In [1]:
!pip install transformers[torch]
!pip install accelerate -U
!pip install nltk



In [2]:
import numpy as np
import pandas as pd
import torch
import os

from transformers import DebertaForSequenceClassification, DebertaTokenizer, Trainer, TrainingArguments
import nltk
from nltk.tokenize import word_tokenize
from nltk.corpus import stopwords
from sklearn.model_selection import train_test_split
from sklearn.metrics import f1_score, accuracy_score

In [3]:
nltk.download('punkt')
nltk.download('stopwords')

[nltk_data] Downloading package punkt to /root/nltk_data...
[nltk_data]   Unzipping tokenizers/punkt.zip.
[nltk_data] Downloading package stopwords to /root/nltk_data...
[nltk_data]   Unzipping corpora/stopwords.zip.


True

In [4]:
cuda_available = torch.cuda.is_available()
device = torch.device('cuda') if cuda_available else torch.device('cpu')

torch.manual_seed(0)

<torch._C.Generator at 0x7ff9f3640e90>

In [5]:
data = pd.read_csv("dontpatronizeme_pcl.tsv",
                       sep="\t",
                       names=['par_id', 'art_id', 'keyword', 'country', 'text', 'label'],
                       skiprows=4)

data['label'] = data['label'].apply(lambda x: 0 if x in [0, 1] else 1)

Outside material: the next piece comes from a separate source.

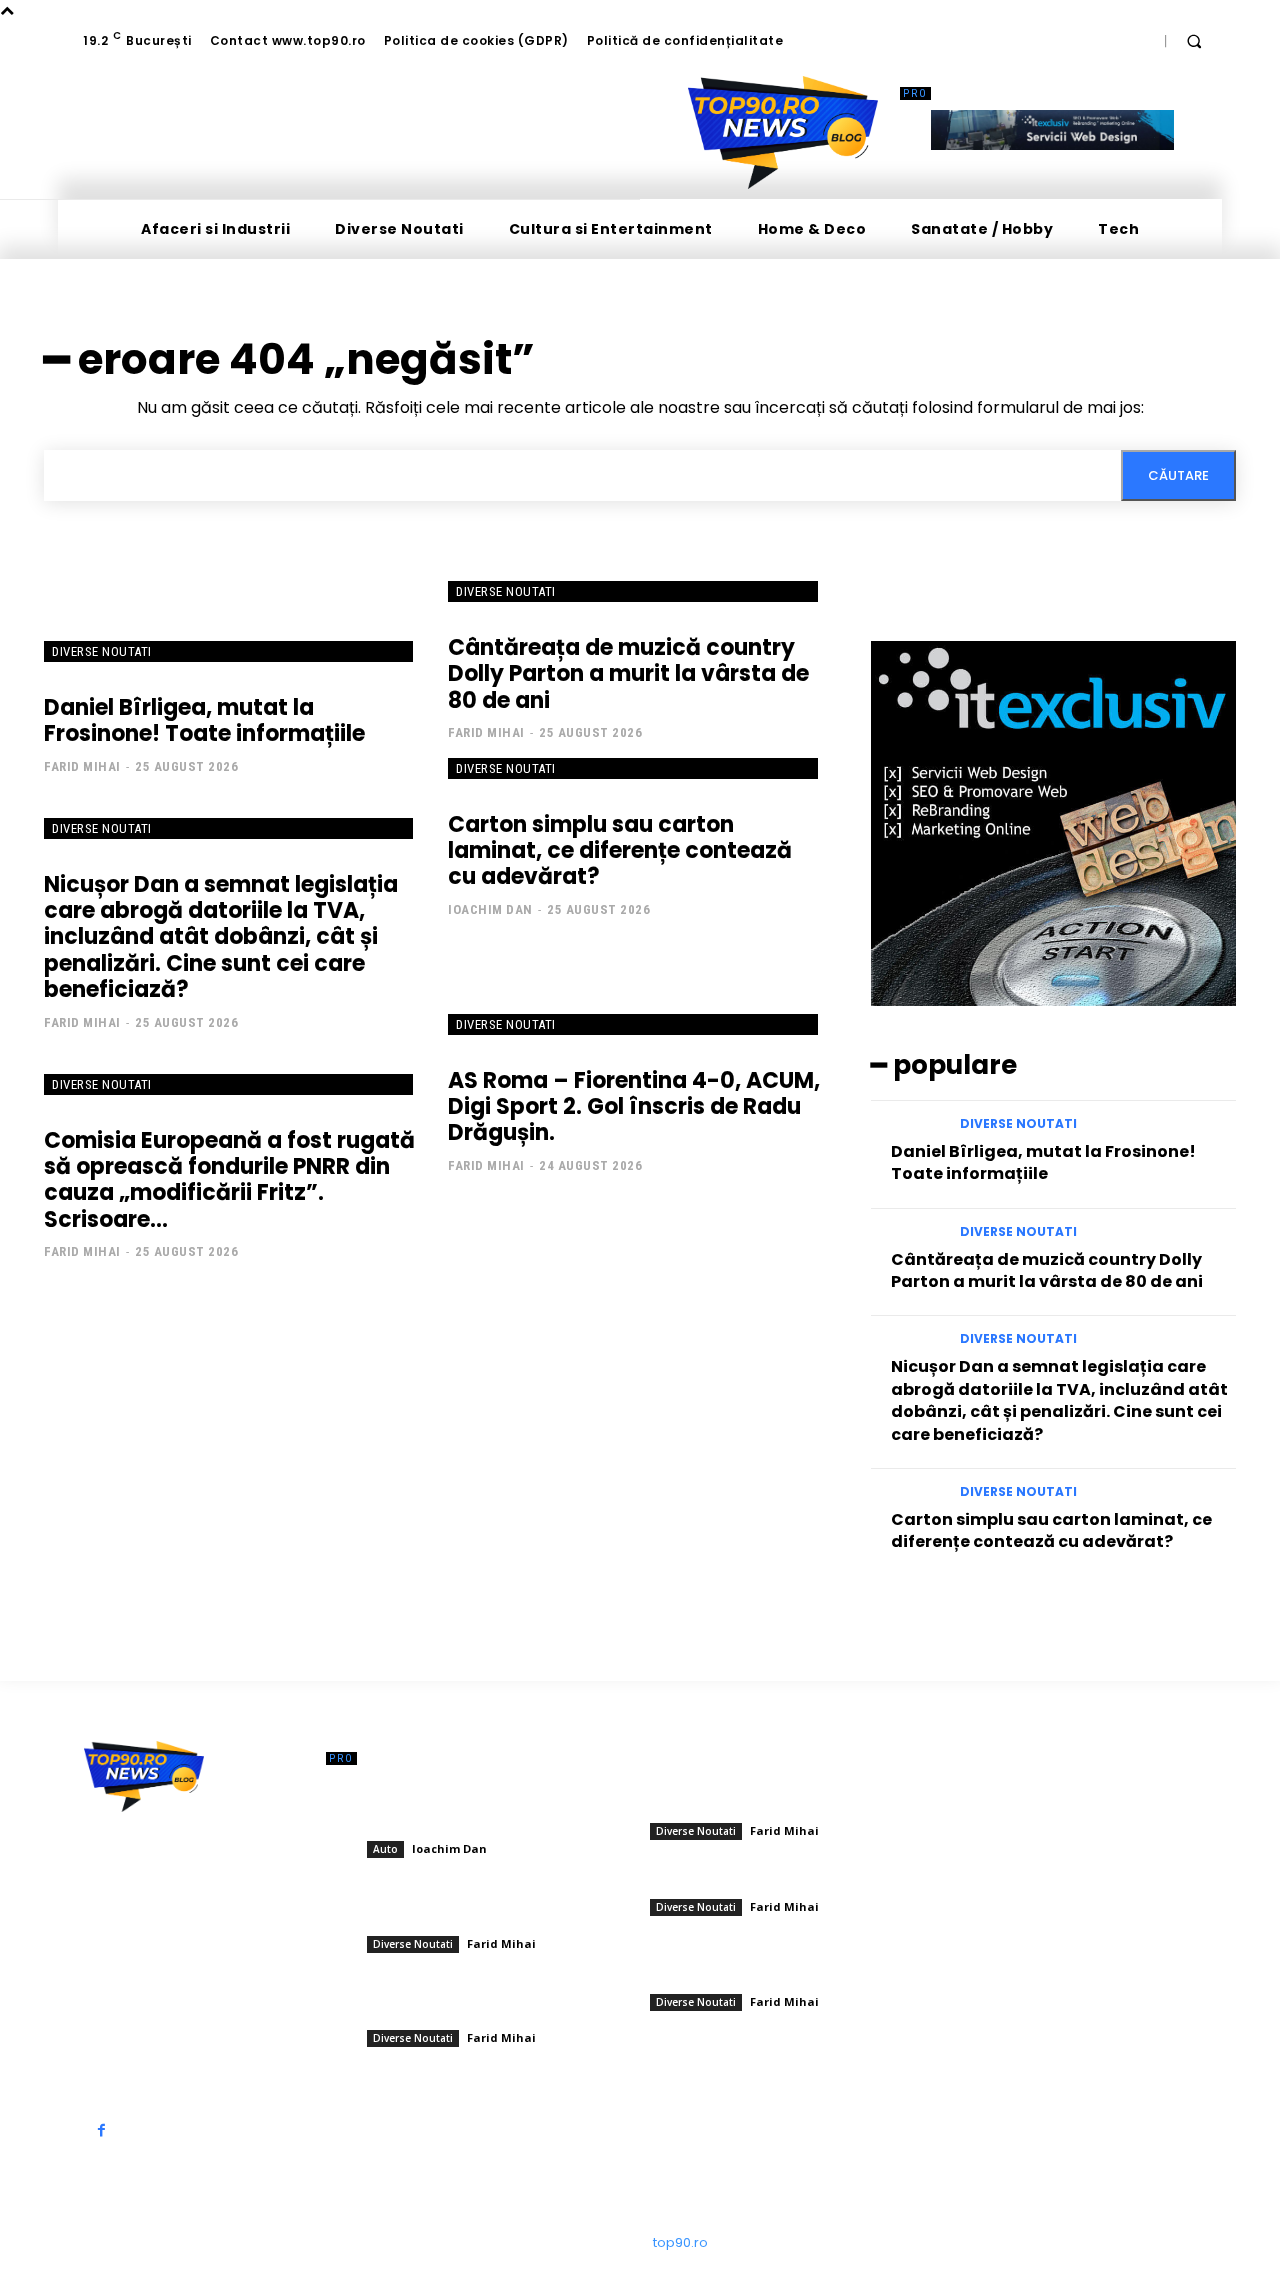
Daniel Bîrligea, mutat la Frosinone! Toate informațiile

trids = pd.read_csv('train_semeval_parids-labels.csv')
teids = pd.read_csv('dev_semeval_parids-labels.csv')

trids.par_id = trids.par_id
teids.par_id = teids.par_id

data

Unnamed: 0,par_id,art_id,keyword,country,text,label
0,1,@@24942188,hopeless,ph,"We 're living in times of absolute insanity , ...",0
1,2,@@21968160,migrant,gh,"In Libya today , there are countless number of...",0
2,3,@@16584954,immigrant,ie,White House press secretary Sean Spicer said t...,0
3,4,@@7811231,disabled,nz,Council customers only signs would be displaye...,0
4,5,@@1494111,refugee,ca,""" Just like we received migrants fleeing El Sa...",0
...,...,...,...,...,...,...
10464,10465,@@14297363,women,lk,Sri Lankan norms and culture inhibit women fro...,0
10465,10466,@@70091353,vulnerable,ph,He added that the AFP will continue to bank on...,0
10466,10467,@@20282330,in-need,ng,""" She has one huge platform , and information ...",1
10467,10468,@@16753236,hopeless,in,""" Anja Ringgren Loven I ca n't find a word to ...",1


In [6]:
# Rebuild training set

rows = [] # will contain par_id, label and text
for idx in range(len(trids)):
  parid = trids.par_id[idx]
  #print(parid)
  # select row from original dataset to retrieve `text` and binary label
  keyword = data.loc[data.par_id == parid].keyword.values[0]
  text = data.loc[data.par_id == parid].text.values[0]
  label = data.loc[data.par_id == parid].label.values[0]
  rows.append({
      'par_id':parid,
      'community':keyword,
      'text':text,
      'label':label
  })

train_set = pd.DataFrame(rows)

In [7]:
# Split train into train and internal validation set 80:20

val_size = int(len(train_set) * 0.2)

train_set = train_set.sample(frac=1)
val_set = train_set.iloc[0:val_size].reset_index(drop=True).copy()
train_set = train_set.iloc[val_size:].reset_index(drop=True).copy()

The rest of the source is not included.